It is apparent that at the time the contract was executed the parties anticipated that the sewer moratorium would be lifted by February 21, 1971, the latest date authorized for settlement within the 120 day period provided for by the agreement. When the moratorium was not lifted by that date and settlement was not made, Green Manor notified appellees on March 18 in writing that since they had not made timely settlement the contract was terminated and the deposit would be retained in accordance with the terms of the agreement. The purchasers responded by letter on March 23 requesting the immediate return of their deposit in conformity with paragraph 10 of the agreement. When the request was refused, appellees instituted this suit to recover the deposit.

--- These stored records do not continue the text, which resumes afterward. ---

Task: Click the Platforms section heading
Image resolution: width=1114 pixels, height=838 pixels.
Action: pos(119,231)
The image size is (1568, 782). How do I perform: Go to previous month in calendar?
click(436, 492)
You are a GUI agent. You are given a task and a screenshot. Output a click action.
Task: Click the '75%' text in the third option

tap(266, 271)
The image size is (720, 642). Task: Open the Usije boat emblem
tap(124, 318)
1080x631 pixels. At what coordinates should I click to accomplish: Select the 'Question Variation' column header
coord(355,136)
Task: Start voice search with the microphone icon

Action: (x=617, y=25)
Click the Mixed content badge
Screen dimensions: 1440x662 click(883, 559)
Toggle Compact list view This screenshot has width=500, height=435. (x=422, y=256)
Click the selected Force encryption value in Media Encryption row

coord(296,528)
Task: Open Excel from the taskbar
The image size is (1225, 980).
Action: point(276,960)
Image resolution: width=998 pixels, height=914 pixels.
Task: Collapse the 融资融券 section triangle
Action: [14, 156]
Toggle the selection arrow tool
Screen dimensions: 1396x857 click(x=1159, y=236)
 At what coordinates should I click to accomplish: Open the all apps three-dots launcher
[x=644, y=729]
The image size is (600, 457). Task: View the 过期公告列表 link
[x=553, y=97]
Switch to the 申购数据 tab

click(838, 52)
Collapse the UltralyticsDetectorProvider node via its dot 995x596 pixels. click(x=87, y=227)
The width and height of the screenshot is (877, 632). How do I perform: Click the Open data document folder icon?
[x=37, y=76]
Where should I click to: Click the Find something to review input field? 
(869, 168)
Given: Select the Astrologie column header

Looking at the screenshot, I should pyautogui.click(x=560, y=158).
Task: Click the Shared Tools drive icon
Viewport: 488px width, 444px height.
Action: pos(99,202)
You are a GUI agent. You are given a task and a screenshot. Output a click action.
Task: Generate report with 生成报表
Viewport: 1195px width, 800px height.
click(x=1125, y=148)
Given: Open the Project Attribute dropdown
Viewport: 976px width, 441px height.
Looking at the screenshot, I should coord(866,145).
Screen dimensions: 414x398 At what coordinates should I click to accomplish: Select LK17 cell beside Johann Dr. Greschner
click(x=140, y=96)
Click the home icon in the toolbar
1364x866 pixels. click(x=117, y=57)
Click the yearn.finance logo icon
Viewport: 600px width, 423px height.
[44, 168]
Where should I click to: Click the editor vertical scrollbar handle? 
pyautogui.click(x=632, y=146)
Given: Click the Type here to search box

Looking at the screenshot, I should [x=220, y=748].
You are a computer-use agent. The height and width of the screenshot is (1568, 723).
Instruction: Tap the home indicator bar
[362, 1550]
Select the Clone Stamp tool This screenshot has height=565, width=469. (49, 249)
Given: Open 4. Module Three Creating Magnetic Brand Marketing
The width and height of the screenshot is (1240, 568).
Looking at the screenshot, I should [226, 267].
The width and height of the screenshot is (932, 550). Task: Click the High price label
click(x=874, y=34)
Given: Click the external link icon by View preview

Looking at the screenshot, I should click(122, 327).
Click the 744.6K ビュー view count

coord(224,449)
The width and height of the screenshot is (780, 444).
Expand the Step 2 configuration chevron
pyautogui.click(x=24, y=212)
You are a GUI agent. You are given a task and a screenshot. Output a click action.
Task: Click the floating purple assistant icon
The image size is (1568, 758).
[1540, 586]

In Dixon v. Haft, 253 Md. 692, 253 A. 2d 715 (1969) this Court, relying on Schlee v. Bryant, 247 Md. 689, 234 A. 2d 457 (1967) and Messina v. Moeller, 214 Md. 110, 133 A. 2d 75 (1957), held that the following language made an agreement concerning the purchase of land an option contract:

“Time is of the essence of this Contract and within ninety days from the date of acceptance hereof by the Seller, or within ninety days after all contingencies have been eliminated or as soon thereafter as a report on the title can be secured if promptly ordered, and an appointment can be made with the Title Company for settlement, the Seller and Purchaser are required and agree to make full settlement in accordance with the terms hereof. If the Purchaser shall fail to do so, the deposit herein provided shall be forfeited as the sole remedy of the Seller and the Purchaser shall thereby be relieved from further liability hereunder.”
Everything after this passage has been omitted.